# many bet365 accounts needed



## void (Jan 7, 2022)

Looking for a few tens of bet365 accounts.
Preferably UK, Malta or possibly another supported European jurisdiction.
Real street addresses, fake names, created from different IP addresses, different phone numbers from the corresponding country.
The older the better but can be also new.
Verified accounts are big plus but depends on the price compared to unverified one.
No payment method needed but funded account with a few bucks is a plus.

The accounts will not be used for betting!!! In case you have another solution that would allow me to use someone's active/inactive account for my harmless purposes I'm open to any ideas.


----------



## ken (Jan 12, 2022)

I've read of this service acc-ex they open accounts on demand I think. maybe you should consider going through them.


----------



## void (Jan 12, 2022)

ken said:


> I've read of this service acc-ex they open accounts on demand I think. maybe you should consider going through them.

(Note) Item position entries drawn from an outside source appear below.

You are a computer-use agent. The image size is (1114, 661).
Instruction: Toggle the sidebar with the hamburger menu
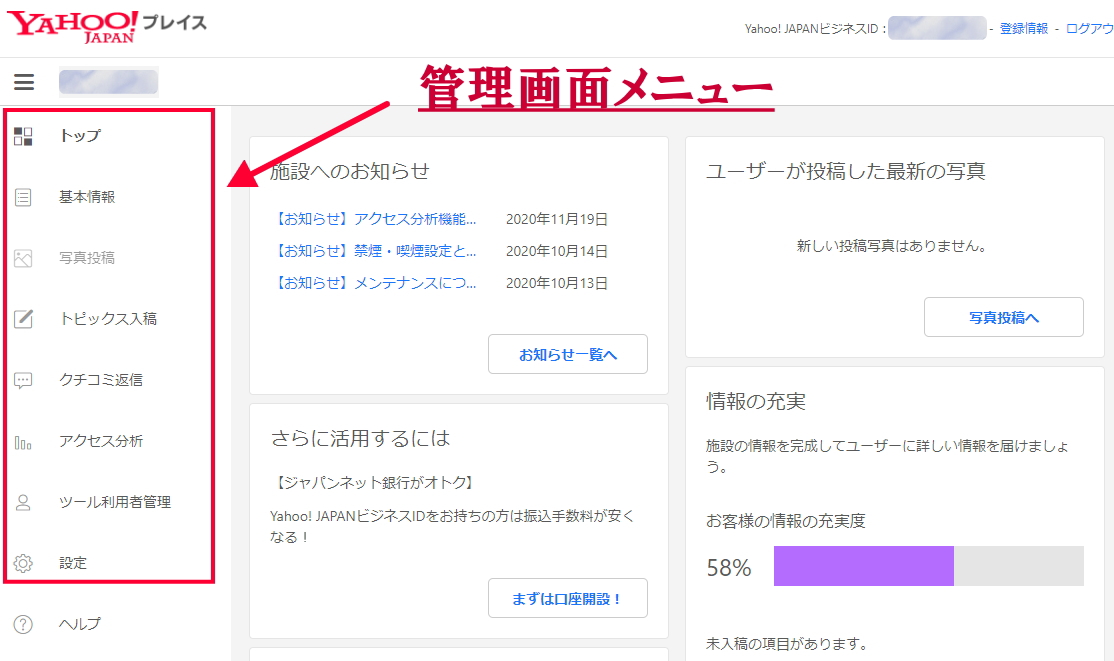coord(24,82)
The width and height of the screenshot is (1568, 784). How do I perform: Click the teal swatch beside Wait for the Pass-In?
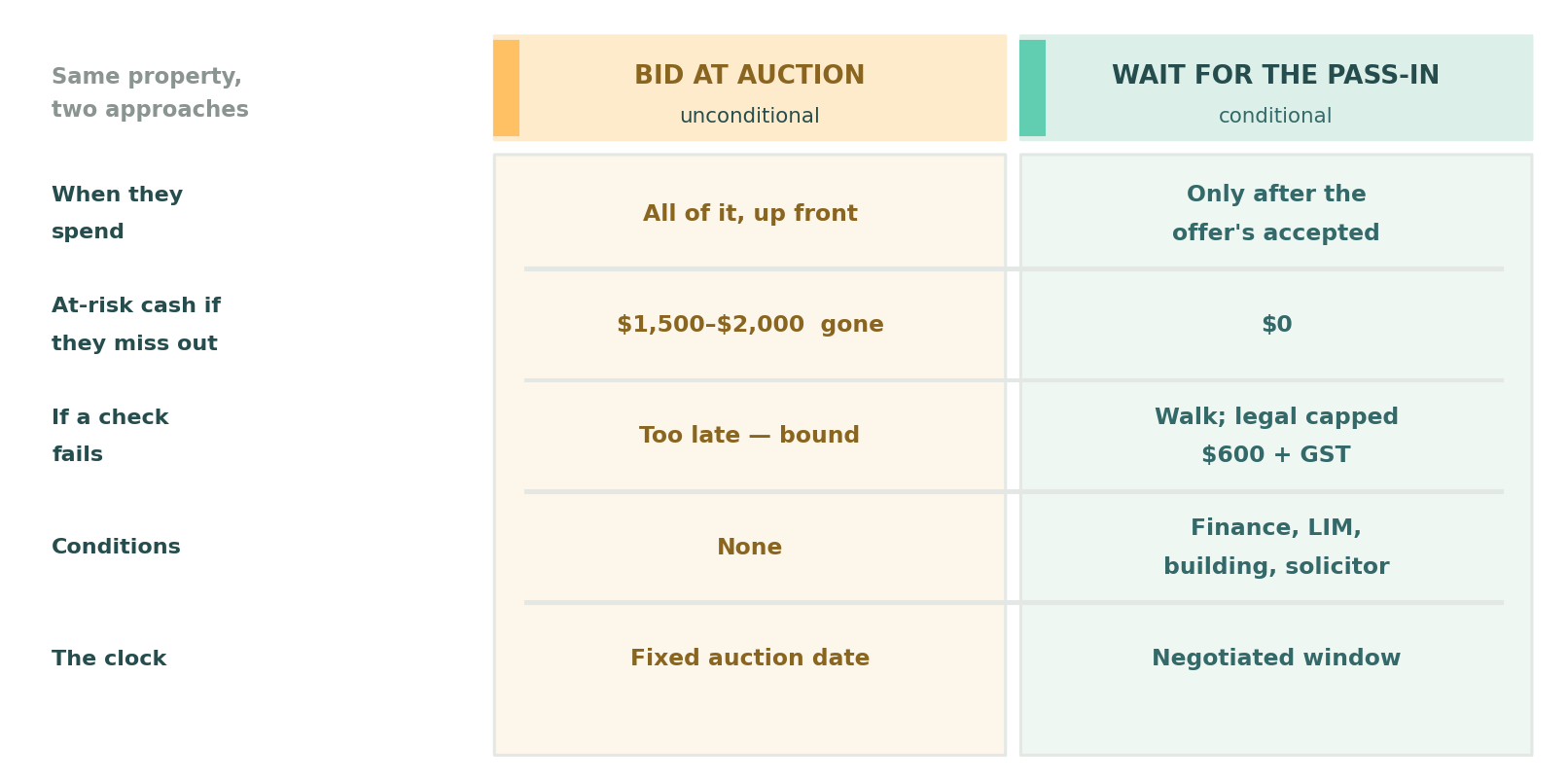point(1032,88)
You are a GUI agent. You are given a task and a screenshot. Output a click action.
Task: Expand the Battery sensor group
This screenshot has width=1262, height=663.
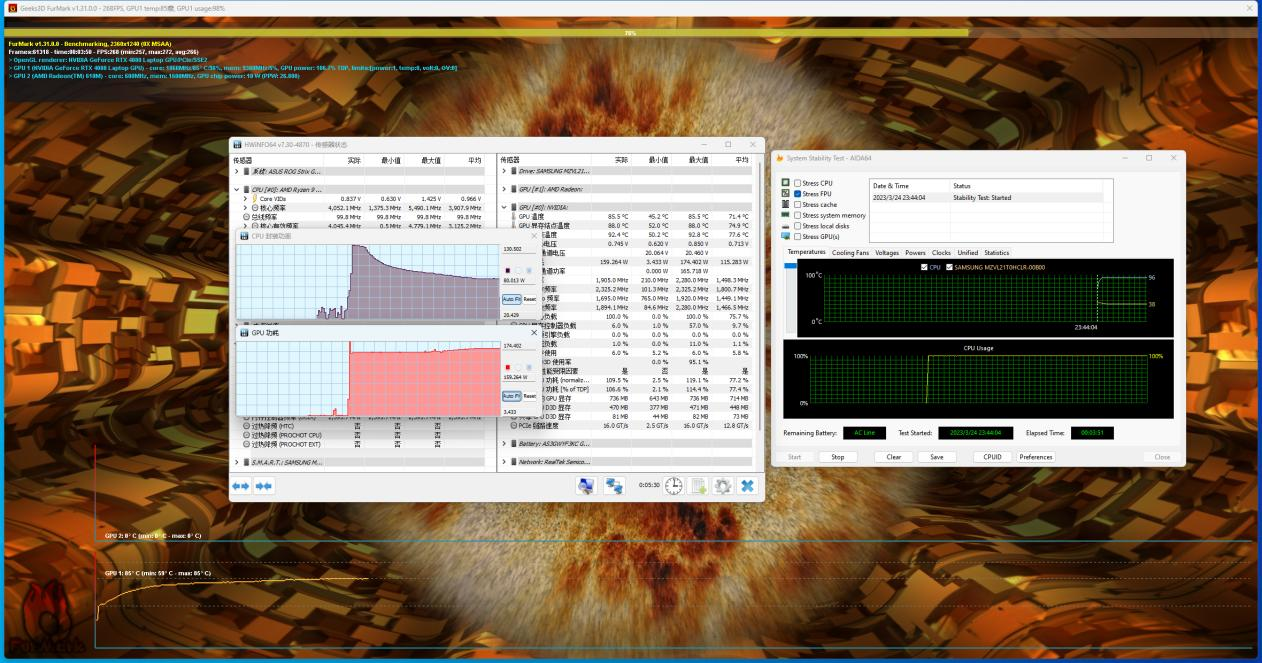tap(504, 443)
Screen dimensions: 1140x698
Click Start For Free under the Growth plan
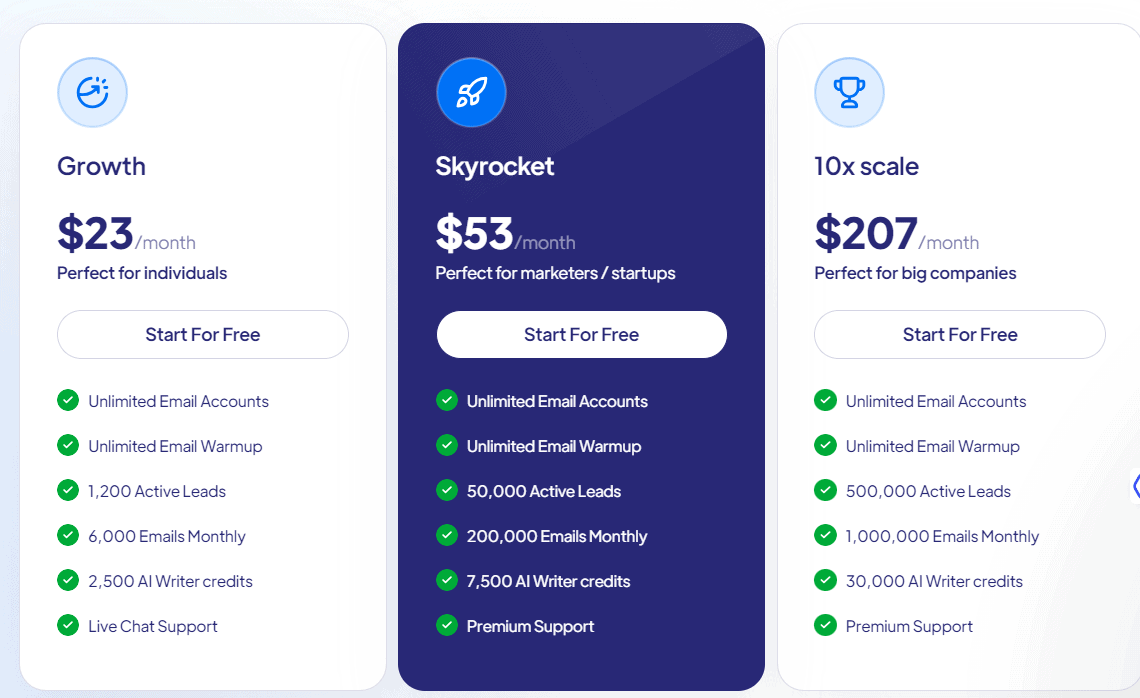point(202,334)
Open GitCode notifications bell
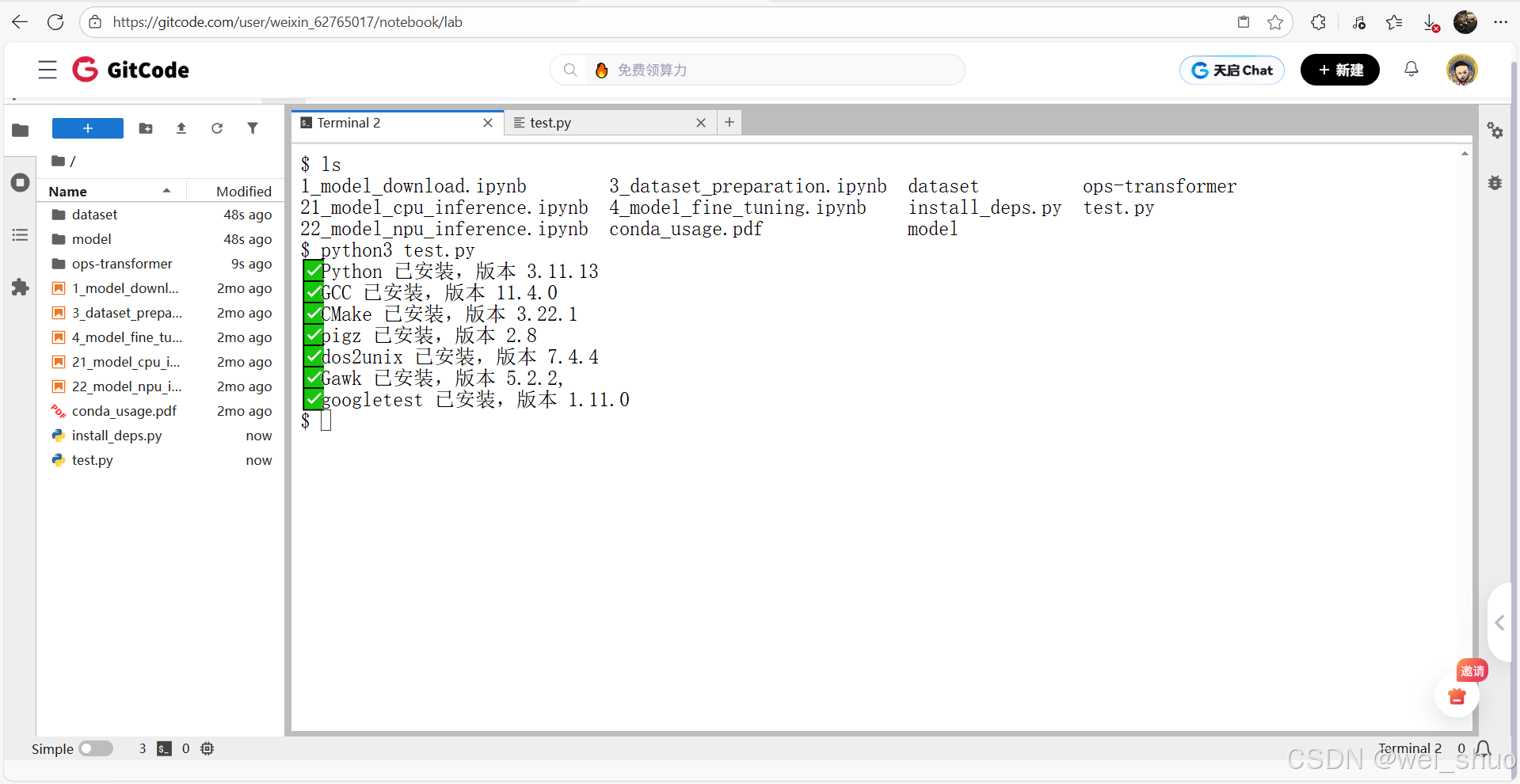 (x=1411, y=70)
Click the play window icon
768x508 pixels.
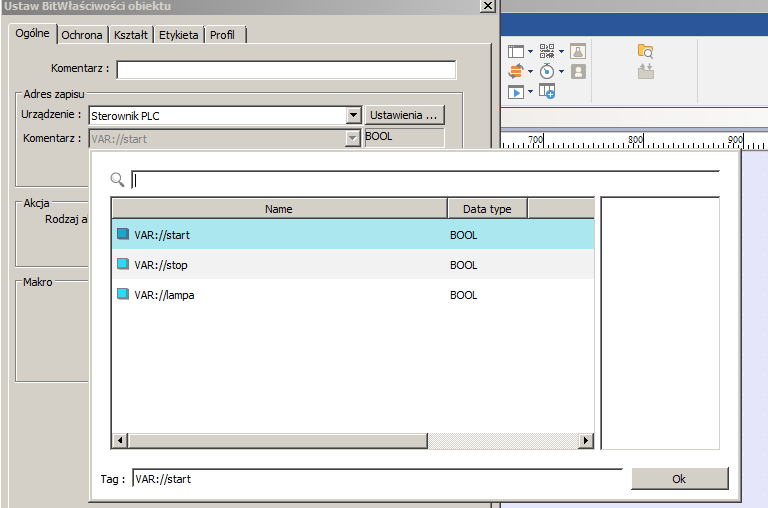pos(516,92)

thanks for the idea but these jokers are not interested in selling anything else than new verified accounts for 2k EUR 

I'm looking for someone selling the garbage... old LIMITED accounts that no one can use for betting anymore


----------



## nevergiveup (Mar 26, 2022)

void said:


> Looking for a few tens of bet365 accounts.
> Preferably UK, Malta or possibly another supported European jurisdiction.
> Real street addresses, fake names, created from different IP addresses, different phone numbers from the corresponding country.
> The older the better but can be also new.
> ...


Hi mate, I may provide some help, I have a verified account that I actually never used, just need to check some details with you, in private we can talk about it.


----------